### AIM OF THE EXERCISE
An exact transcript is required of the lines below, from the one containing "The height and" through the very last; leave every picture out of it.

### MATERIAL SUPPLIED
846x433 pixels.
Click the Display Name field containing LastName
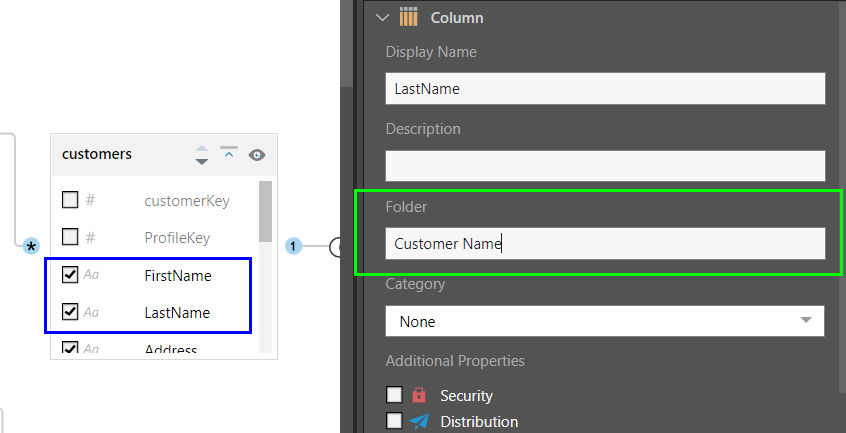(604, 88)
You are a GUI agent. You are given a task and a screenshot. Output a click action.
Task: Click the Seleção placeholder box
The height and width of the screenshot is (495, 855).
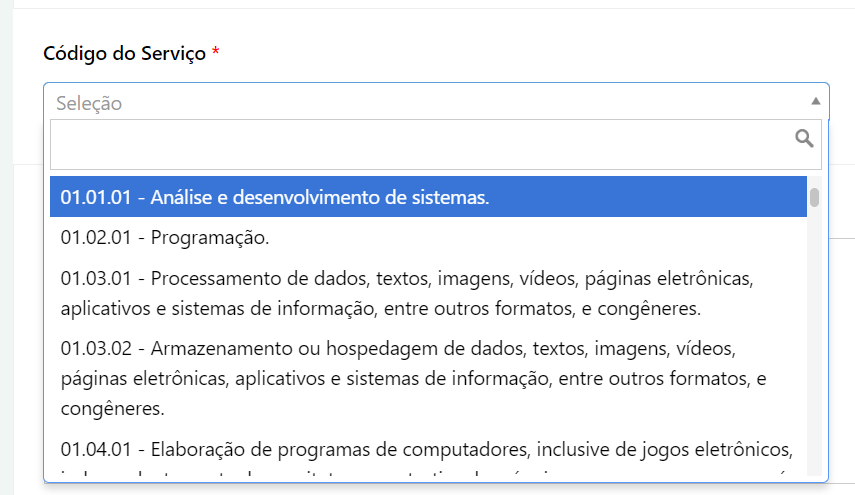tap(436, 102)
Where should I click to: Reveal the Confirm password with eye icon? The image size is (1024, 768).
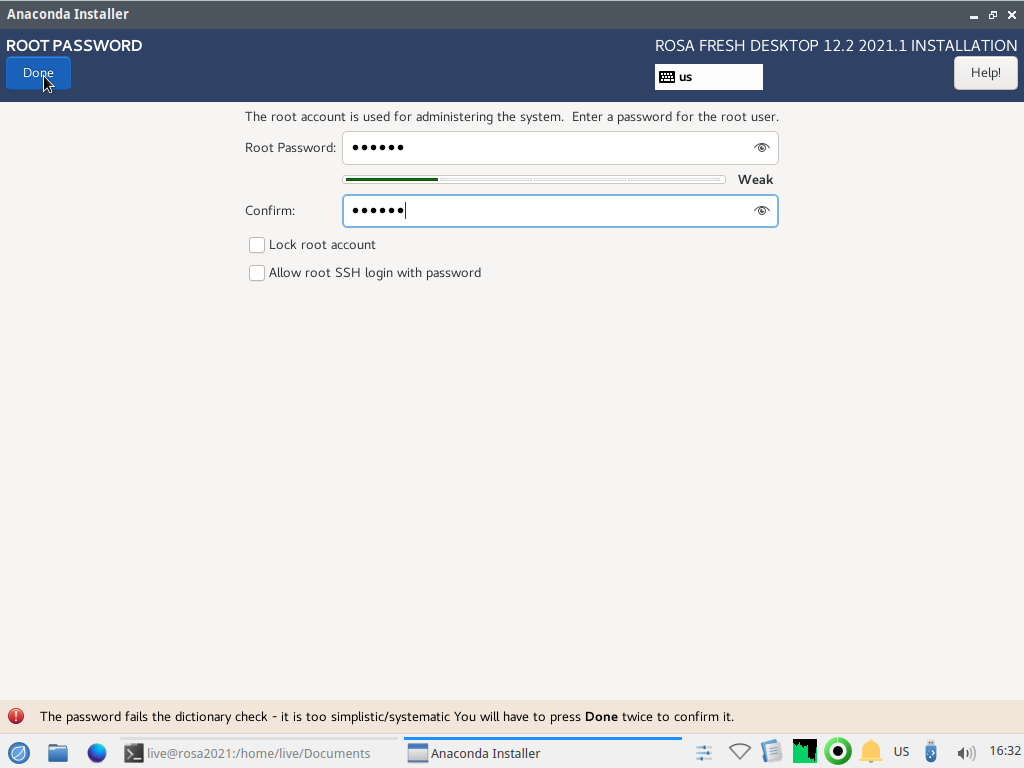[761, 211]
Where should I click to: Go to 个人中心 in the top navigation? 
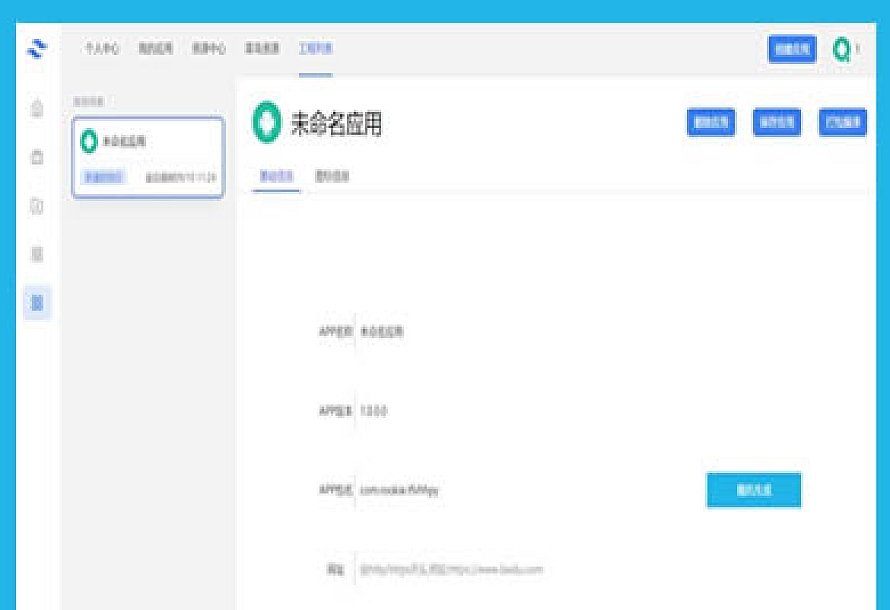(x=102, y=49)
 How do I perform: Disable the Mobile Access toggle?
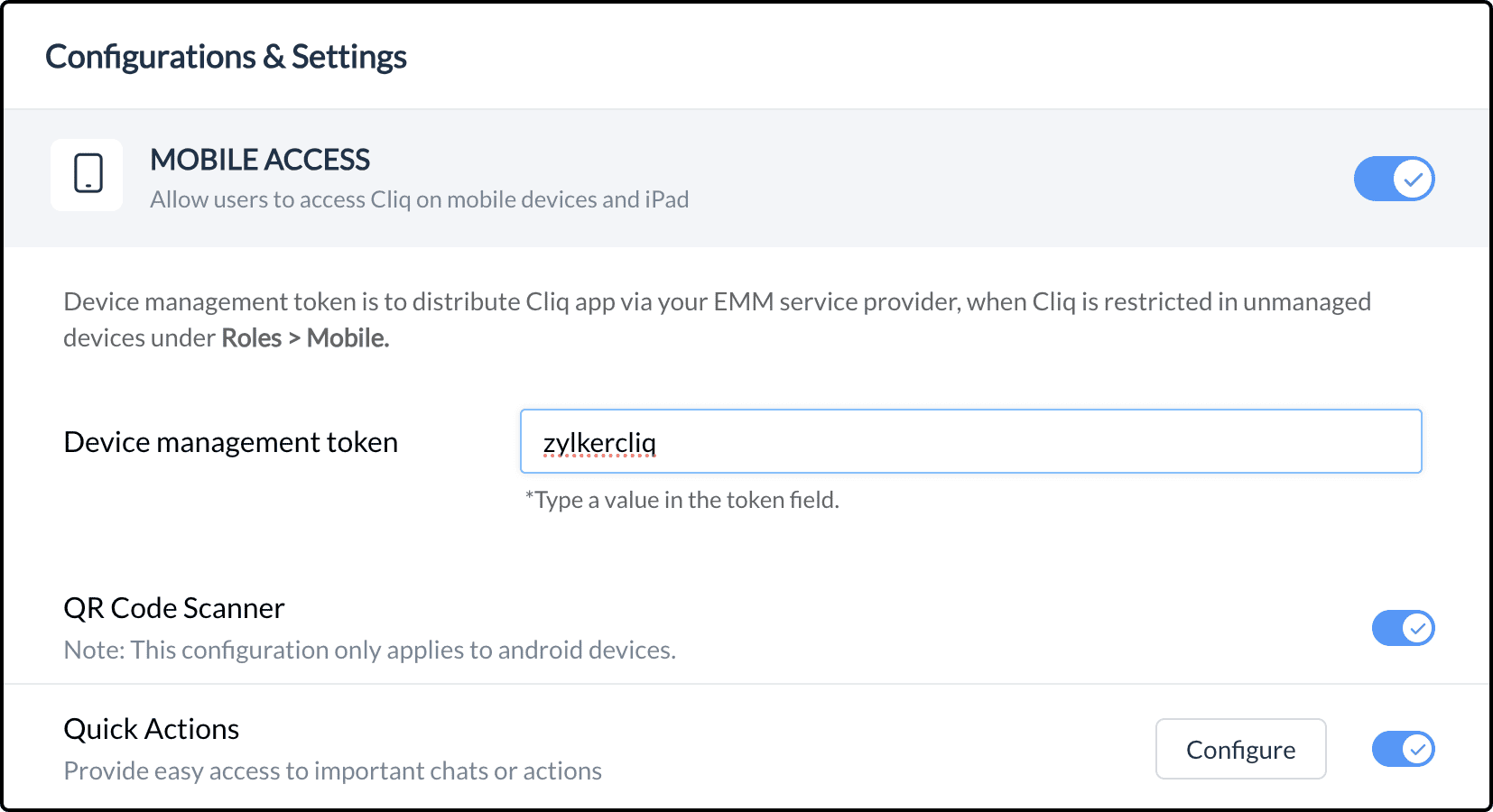click(x=1394, y=179)
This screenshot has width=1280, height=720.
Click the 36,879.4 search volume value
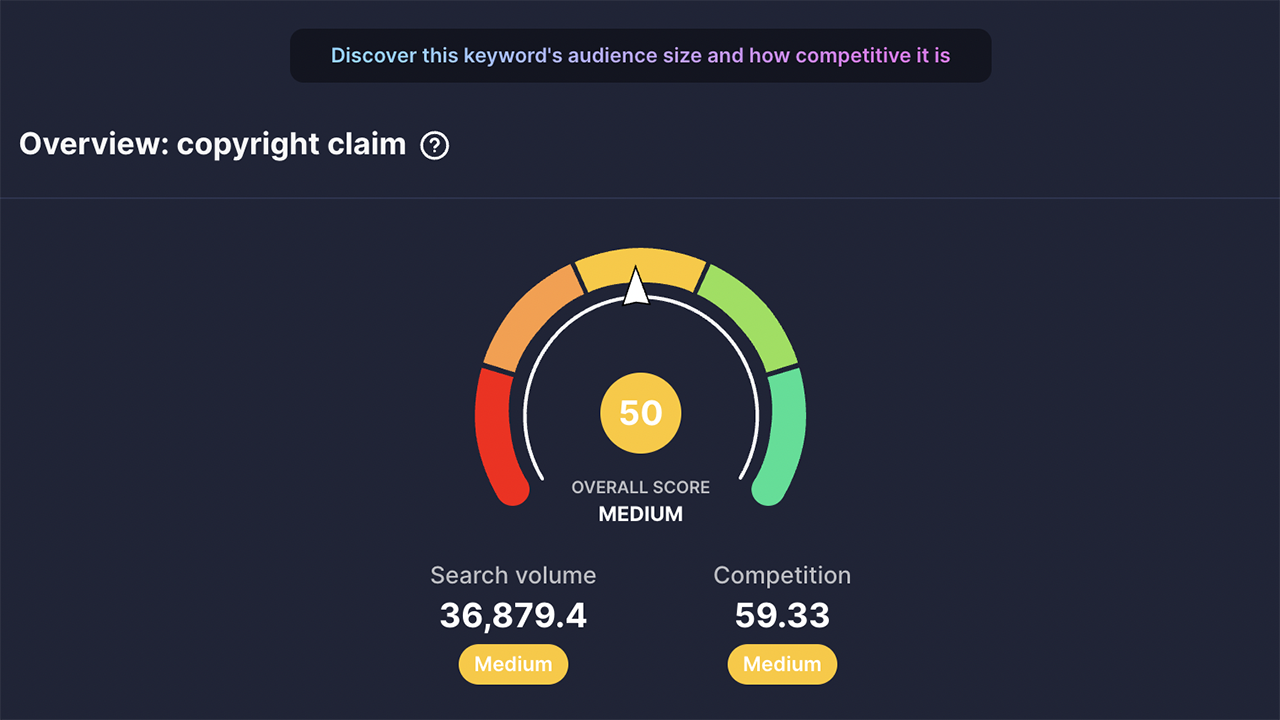[513, 616]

### EXERCISE RESULT
The height and width of the screenshot is (495, 855).
tap(436, 102)
Where should I click to: Reveal the Confirm password with eye icon? The image size is (1024, 768).
[761, 211]
Where should I click to: Go to 个人中心 in the top navigation? 
(x=102, y=49)
 How do I perform: Disable the Mobile Access toggle?
click(x=1394, y=179)
This screenshot has width=1280, height=720.
Click the 36,879.4 search volume value
[513, 616]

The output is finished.